* _TEXT SECTION_:
┌──
# Jos. A. Bank Trad?



## MrZipper (Sep 22, 2010)

:icon_scratch:

Call me confused, and apologies if this has been rehashed a billion times. I know Jos. A. Bank grew up in Baltimore and used to produce quality clothes and all that, but I never expected to run into something seriously trad under that label.

So I present you with what appears to be a 3/2 sack (hard to see the 3rd buttonhole in this pic, but it's there), patch pockets, two button sleeves, and, oh yeah, in pink.



Currently on eBay in my size. What think you all? Something from a bygone era, or rather something that should be passed up?

Cheers,
MrZipper


----------



## Trip English (Dec 22, 2008)

I came across many many older JAB sack coats at Maryland thrift stores before I had adopted the sack as my cut of choice and they appeared to be of good quality. Clearly the brand has gone in new and strange directions recently, but if it looks like it will fit I see no reason to hold back.


----------



## Sir Cingle (Aug 22, 2009)

I have a JAB 3/2 hopsack navy blazer that I got on the thrift exchange. It was made in the USA and is of decent (although not fantastic) quality. I like it a lot. Some older JAB stuff is pretty good.


----------



## Cardinals5 (Jun 16, 2009)

JAB used to be a great producer of TNSIL clothing - I have one or two of their 3/2 sack suits (fully canvassed) and have sold a number of JAB 3/2 sack blazers and sport coats. They used to sell Aldens under their own brand as well (my black tassels are Alden for JAB). Old JAB ties are also great - I have a couple cashmere, wool challis, and silks.

Here's a nice one on eBay right now (that's actually tons of JAB 3/2 sacks on eBay all the time)
└──
* _TASKS AND EXERCISES_:
A - In the Jos. A. Bank thread, why does Trip English see no reason to hold back on the jacket even though the brand has recently gone in new directions? Answer in one to three sentences.
B - Reproduce the Jos. A. Bank thread from "## Cardinals5 (Jun" to "all the time)", word for word.

* _SUPPLIED MATERIAL_:
┌──
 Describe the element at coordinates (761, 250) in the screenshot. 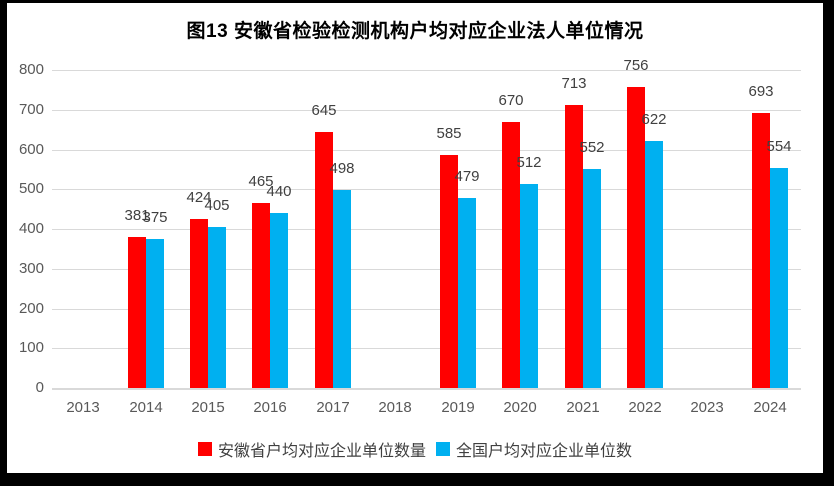

I see `bar-anhui-2024` at that location.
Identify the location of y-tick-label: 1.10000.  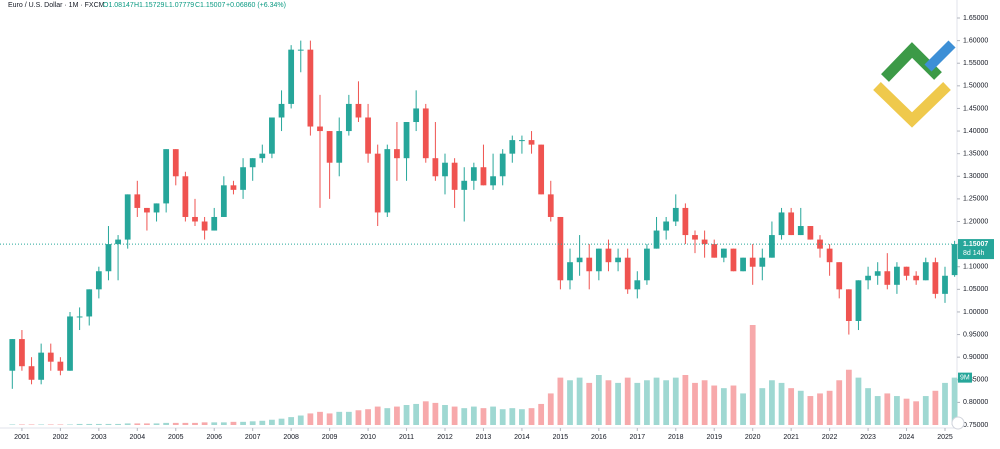
(976, 268).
└──
* _TASK RESPONSES_:
A - Trip English had come across many older JAB sack coats at Maryland thrift stores, and they appeared to be of good quality. So if the jacket looks like it will fit, Trip English sees no reason to hold back.

B -
## Cardinals5 (Jun 16, 2009)

JAB used to be a great producer of TNSIL clothing - I have one or two of their 3/2 sack suits (fully canvassed) and have sold a number of JAB 3/2 sack blazers and sport coats. They used to sell Aldens under their own brand as well (my black tassels are Alden for JAB). Old JAB ties are also great - I have a couple cashmere, wool challis, and silks.

Here's a nice one on eBay right now (that's actually tons of JAB 3/2 sacks on eBay all the time)